それでいうとアリーシアも同じ歳の子達と同じなのだが

精神年齢が高い事と、緊張から、大人しく教科書を読んでいるふりしか出来なかった。



「アリーシア!!」



急に名前を呼ばれて顔を上げると、第三王子のジュリアンが教室の入り口で声をあげ、ズンズンとアリーシアの前までやって来た。


王子の登場に周囲も驚いていたが、アリーシアは立ち上がり挨拶をする。


「第三王子殿下、おはようございます。」


「アリーシア、ここは学園だ いつも通り名で呼んで構わない。それよりも、いつの間に教室へ来たのだ?いつまでも公爵家の馬車が来ないからおかしいと思って来てみれば…どういう事だ?」


朝一番に矢継ぎ早に問い詰められたアリーシアは紫の瞳をパチパチと瞬かせ一呼吸おいて、


「  サリヴァン様…その今日はお兄様達が…」


「ンンッ!ンンッ!」


ジュリアンがわざとらしく喉を鳴らしてさえぎる。


「   ジュリアン殿下……?  」


「フンッ!」


顔を逸らして腕まで組んでいる…不機嫌のポーズだ…


「もぅっ!ジュリアン様っ!いくら公式の場でなくとも

身内だけでの場でなく皆様いらっしゃいますのよ?」


自分の名とアリーシアの素を引き出したジュリアンは

口の端を僅かに引き上げてアリーシアに向き直った


「それで、朝から一人で教室に来ていた理由を聞こう」


あの初めてお茶会から手紙を交わしたり、たまにお茶会や王城へ行ったりと、少しずつ王子達と交流を深めていたのだが、ジュリアンにだけは何故か冷たくされる事が多かった為、アリーシアはしょうがないと思いつつジュリアンに今朝の事をはなした。
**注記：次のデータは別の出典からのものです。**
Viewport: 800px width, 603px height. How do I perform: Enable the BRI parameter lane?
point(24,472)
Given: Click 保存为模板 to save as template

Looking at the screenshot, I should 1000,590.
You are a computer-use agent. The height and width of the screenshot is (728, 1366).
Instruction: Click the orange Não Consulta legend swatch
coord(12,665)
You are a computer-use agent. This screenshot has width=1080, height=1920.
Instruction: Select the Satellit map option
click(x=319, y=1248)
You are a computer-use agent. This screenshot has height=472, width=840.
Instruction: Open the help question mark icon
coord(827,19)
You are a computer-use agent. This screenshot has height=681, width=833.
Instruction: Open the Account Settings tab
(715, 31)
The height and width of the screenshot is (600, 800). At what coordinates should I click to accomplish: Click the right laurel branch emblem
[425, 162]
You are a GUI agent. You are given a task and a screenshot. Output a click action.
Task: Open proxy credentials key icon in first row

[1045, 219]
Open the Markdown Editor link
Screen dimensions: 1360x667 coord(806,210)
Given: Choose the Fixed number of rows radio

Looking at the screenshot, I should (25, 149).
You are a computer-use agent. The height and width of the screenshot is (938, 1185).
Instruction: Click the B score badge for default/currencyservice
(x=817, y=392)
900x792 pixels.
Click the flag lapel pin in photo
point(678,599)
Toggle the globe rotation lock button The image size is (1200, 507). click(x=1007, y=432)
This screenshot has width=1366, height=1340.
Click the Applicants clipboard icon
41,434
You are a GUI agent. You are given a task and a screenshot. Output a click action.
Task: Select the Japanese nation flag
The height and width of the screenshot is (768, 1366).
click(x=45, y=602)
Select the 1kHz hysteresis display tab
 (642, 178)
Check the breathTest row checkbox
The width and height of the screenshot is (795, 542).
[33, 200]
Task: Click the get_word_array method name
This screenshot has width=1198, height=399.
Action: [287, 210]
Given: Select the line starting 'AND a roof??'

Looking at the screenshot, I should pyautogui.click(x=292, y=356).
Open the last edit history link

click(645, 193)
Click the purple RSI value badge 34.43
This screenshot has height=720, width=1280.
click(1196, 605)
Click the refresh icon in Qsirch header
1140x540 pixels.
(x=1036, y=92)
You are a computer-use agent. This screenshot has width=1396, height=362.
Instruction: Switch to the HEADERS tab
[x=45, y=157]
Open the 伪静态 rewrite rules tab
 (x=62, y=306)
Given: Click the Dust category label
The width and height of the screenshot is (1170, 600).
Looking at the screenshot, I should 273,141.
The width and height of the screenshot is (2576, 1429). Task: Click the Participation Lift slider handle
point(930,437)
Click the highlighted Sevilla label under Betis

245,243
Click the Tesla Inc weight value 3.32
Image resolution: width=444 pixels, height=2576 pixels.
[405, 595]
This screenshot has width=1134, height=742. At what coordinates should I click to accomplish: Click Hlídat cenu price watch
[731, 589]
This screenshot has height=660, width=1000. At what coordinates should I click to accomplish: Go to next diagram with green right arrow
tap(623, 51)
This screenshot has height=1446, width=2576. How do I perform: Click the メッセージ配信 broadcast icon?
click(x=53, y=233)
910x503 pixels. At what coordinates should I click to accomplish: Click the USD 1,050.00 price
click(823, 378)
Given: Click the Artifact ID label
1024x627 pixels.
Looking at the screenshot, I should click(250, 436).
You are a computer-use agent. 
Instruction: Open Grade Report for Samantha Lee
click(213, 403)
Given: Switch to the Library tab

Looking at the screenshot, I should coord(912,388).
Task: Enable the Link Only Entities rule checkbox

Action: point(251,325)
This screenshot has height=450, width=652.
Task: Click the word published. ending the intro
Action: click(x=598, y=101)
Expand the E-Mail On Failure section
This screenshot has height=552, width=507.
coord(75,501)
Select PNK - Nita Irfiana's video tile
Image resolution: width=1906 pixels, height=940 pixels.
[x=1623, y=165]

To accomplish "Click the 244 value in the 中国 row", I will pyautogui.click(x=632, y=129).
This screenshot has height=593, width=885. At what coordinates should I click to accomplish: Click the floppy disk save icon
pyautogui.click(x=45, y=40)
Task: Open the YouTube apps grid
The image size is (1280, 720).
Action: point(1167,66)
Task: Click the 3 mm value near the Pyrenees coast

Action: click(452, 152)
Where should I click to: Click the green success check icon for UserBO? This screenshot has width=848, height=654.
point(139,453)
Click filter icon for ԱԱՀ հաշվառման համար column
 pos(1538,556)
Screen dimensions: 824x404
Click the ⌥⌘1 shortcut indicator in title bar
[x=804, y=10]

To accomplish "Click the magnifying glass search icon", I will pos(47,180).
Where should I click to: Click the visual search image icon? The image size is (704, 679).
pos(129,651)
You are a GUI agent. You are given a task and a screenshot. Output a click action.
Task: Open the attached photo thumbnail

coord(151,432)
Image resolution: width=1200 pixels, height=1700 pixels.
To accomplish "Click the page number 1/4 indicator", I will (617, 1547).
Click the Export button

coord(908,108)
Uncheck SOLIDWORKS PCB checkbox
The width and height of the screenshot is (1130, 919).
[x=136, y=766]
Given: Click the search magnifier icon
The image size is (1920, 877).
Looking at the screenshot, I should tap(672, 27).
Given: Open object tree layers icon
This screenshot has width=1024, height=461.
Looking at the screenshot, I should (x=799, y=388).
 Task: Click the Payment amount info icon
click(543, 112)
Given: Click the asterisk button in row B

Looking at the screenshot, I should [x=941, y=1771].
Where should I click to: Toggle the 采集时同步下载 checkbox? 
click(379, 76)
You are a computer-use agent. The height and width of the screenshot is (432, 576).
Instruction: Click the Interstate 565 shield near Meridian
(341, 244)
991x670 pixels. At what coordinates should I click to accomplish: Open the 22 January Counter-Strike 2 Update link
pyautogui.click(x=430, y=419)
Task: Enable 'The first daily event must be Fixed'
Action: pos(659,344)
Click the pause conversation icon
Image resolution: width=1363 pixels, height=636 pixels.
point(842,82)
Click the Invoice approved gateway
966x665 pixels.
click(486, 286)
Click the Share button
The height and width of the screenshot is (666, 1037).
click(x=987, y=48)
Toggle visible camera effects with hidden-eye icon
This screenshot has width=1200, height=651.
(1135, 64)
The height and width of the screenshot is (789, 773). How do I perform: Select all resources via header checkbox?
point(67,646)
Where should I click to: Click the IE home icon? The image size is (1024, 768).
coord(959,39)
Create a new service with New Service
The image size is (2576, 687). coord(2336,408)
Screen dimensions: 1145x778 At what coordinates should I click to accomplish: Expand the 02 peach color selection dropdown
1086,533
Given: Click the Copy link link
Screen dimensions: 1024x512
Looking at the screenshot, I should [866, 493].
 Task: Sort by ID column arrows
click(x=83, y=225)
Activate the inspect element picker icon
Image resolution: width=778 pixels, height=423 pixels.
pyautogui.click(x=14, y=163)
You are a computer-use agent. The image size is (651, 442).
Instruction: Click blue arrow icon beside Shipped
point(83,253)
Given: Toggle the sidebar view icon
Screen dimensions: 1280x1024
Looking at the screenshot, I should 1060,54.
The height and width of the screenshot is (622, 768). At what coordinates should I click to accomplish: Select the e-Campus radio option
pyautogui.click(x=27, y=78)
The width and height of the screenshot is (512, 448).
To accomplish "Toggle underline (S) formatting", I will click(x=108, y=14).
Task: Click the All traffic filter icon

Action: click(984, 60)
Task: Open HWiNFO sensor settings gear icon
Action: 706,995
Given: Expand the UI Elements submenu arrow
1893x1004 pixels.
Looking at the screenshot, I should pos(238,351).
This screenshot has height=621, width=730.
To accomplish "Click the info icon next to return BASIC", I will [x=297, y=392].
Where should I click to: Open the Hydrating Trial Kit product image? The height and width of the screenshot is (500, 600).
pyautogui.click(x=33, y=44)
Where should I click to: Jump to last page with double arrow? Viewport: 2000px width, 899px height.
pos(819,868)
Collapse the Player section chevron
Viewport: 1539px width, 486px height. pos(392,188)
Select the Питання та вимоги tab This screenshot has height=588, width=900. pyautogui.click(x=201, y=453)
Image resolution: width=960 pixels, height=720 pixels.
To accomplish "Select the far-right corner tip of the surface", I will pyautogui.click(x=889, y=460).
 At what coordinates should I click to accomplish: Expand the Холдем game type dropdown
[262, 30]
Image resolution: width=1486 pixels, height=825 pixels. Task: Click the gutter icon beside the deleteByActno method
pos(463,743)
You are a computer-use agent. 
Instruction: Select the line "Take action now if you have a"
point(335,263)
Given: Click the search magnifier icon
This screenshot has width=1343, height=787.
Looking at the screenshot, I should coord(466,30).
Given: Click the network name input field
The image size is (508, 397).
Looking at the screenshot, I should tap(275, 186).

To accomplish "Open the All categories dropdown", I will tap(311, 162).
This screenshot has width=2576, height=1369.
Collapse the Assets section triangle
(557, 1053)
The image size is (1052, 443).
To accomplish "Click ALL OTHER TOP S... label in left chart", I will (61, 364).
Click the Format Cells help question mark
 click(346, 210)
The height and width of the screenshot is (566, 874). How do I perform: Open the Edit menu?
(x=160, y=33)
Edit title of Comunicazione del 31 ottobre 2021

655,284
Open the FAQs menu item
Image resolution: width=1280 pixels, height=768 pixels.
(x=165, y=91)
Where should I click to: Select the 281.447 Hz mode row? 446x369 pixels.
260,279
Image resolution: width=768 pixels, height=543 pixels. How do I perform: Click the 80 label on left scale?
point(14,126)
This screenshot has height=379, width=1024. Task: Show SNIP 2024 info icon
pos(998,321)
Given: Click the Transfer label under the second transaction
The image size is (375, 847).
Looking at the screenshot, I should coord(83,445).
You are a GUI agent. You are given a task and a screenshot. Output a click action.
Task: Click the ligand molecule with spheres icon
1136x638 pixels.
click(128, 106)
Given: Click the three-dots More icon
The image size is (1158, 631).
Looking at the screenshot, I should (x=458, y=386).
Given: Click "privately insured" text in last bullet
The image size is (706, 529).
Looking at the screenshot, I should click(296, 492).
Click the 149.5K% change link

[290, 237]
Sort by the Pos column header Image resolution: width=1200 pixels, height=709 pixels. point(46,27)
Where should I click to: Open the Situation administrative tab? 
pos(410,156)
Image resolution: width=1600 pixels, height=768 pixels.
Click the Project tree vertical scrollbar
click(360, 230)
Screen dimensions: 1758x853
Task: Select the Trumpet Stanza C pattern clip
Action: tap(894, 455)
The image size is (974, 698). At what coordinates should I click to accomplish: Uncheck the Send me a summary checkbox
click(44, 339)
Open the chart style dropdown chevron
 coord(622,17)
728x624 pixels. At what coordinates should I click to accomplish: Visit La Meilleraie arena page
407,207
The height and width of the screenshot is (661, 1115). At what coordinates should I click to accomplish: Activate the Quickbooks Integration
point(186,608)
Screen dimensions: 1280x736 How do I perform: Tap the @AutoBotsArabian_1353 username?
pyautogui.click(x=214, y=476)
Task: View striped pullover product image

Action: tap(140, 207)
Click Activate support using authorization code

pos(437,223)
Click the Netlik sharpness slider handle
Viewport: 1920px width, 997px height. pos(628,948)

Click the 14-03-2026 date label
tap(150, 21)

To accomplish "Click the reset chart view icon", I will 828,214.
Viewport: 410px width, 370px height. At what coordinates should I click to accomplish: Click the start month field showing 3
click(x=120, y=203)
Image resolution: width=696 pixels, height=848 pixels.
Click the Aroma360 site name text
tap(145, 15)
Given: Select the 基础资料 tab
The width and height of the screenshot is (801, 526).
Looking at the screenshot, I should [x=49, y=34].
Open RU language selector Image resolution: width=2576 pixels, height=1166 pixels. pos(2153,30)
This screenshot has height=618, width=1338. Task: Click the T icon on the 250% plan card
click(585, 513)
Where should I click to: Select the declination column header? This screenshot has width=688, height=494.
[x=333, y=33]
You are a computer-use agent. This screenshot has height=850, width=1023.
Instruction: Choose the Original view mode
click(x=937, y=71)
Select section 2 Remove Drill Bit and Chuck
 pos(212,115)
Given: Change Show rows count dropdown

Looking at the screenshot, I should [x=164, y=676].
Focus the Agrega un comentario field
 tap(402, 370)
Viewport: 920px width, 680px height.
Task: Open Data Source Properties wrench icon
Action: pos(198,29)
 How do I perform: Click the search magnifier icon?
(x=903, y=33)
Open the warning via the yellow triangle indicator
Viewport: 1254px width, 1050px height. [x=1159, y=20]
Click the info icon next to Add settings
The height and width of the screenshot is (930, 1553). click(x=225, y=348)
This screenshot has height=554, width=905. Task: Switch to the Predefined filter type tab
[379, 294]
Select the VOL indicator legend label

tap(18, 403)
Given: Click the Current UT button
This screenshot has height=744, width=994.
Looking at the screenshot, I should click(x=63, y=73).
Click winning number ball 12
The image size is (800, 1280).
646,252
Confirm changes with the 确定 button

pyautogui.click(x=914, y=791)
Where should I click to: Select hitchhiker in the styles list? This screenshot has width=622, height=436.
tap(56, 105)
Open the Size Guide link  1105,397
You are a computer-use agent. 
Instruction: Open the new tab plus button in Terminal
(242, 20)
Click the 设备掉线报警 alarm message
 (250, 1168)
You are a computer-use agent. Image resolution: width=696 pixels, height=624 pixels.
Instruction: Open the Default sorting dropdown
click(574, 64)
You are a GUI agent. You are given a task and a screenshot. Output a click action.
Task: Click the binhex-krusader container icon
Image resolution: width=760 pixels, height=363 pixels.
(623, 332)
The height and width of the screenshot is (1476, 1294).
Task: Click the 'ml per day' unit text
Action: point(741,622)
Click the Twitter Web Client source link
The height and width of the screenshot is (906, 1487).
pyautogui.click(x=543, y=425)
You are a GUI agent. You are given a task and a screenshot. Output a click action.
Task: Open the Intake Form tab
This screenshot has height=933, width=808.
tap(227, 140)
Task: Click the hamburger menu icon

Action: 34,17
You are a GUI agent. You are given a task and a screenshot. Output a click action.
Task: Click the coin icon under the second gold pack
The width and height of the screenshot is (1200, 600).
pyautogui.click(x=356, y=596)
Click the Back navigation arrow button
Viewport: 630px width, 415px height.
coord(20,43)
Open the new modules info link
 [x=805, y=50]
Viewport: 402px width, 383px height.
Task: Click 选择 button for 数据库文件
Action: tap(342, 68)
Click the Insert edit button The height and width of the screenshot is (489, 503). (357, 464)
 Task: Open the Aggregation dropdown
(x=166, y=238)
昨日の事もあり、兄達と早目に登校して教室まで送ってもらったので、決して一人ではなかったと…


「ジュリアン様と朝からお会いするお約束はなかったと思うのですが………?」


「 ッ! そ それはそうだがっ  …わかった、

では、昼に来る、今度は事前に伝えたからな!」


「あの…お昼もお兄様様が来てくださるそうなので、

わざわざお忙しいジュリアン様に来ていただかなくても大丈夫です。お気遣いいただきありがとうございます」


ペコリと頭を下げるアリーシアにジュリアンは何とも言えない顔をしてそのまま教室を出て行ってしまった…


教室の生徒達はそのやりとりで全てを悟ったのだが、返事ももらえなかったアリーシアは


『きちんと説明したのに、また何か怒らせてしまったみたい…』


と静かに席に着いた…。


友達作るの得意な人が羨ましいです。